» **TASK GOAL**: Look below for the line with "Click the 应用 breadcrumb link", and from there restate every line word for word until the entries end.

» **Dataset entries**:
┌──
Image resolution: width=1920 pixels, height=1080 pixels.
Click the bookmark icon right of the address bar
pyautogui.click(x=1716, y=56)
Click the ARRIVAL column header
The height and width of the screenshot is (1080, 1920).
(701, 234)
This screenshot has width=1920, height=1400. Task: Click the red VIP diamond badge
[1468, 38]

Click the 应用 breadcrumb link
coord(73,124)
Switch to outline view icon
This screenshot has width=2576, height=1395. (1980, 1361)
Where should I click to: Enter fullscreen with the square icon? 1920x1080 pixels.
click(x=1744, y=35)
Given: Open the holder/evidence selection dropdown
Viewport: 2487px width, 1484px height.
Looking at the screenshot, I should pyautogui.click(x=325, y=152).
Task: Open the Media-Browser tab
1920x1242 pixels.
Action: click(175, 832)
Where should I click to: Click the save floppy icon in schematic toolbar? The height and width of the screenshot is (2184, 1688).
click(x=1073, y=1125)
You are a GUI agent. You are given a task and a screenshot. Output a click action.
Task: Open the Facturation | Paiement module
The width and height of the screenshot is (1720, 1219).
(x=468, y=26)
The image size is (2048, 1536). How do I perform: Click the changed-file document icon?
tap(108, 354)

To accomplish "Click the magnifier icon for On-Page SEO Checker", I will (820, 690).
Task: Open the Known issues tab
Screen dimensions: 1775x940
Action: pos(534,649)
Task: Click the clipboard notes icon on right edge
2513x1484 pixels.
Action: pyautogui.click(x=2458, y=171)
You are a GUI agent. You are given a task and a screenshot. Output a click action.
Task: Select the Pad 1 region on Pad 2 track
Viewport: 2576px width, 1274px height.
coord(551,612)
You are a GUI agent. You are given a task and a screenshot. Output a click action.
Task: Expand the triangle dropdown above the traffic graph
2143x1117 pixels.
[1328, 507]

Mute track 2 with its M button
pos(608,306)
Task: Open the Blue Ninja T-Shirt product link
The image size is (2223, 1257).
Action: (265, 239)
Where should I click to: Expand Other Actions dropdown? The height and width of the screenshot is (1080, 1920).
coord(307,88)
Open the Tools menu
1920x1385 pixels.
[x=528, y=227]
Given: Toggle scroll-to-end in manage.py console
└──
» **YOUR SOLUTION**:
Click the 应用 breadcrumb link
coord(73,124)
Switch to outline view icon
This screenshot has width=2576, height=1395. (1980, 1361)
Where should I click to: Enter fullscreen with the square icon? 1920x1080 pixels.
click(x=1744, y=35)
Given: Open the holder/evidence selection dropdown
Viewport: 2487px width, 1484px height.
Looking at the screenshot, I should pyautogui.click(x=325, y=152).
Task: Open the Media-Browser tab
1920x1242 pixels.
Action: click(175, 832)
Where should I click to: Click the save floppy icon in schematic toolbar? The height and width of the screenshot is (2184, 1688).
click(x=1073, y=1125)
You are a GUI agent. You are given a task and a screenshot. Output a click action.
Task: Open the Facturation | Paiement module
The width and height of the screenshot is (1720, 1219).
(x=468, y=26)
The image size is (2048, 1536). How do I perform: Click the changed-file document icon?
tap(108, 354)

To accomplish "Click the magnifier icon for On-Page SEO Checker", I will (820, 690).
Task: Open the Known issues tab
Screen dimensions: 1775x940
Action: pos(534,649)
Task: Click the clipboard notes icon on right edge
2513x1484 pixels.
Action: pyautogui.click(x=2458, y=171)
You are a GUI agent. You are given a task and a screenshot. Output a click action.
Task: Select the Pad 1 region on Pad 2 track
Viewport: 2576px width, 1274px height.
coord(551,612)
You are a GUI agent. You are given a task and a screenshot. Output a click action.
Task: Expand the triangle dropdown above the traffic graph
2143x1117 pixels.
[1328, 507]

Mute track 2 with its M button
pos(608,306)
Task: Open the Blue Ninja T-Shirt product link
The image size is (2223, 1257).
Action: (265, 239)
Where should I click to: Expand Other Actions dropdown? The height and width of the screenshot is (1080, 1920).
coord(307,88)
Open the Tools menu
1920x1385 pixels.
[x=528, y=227]
Given: Toggle scroll-to-end in manage.py console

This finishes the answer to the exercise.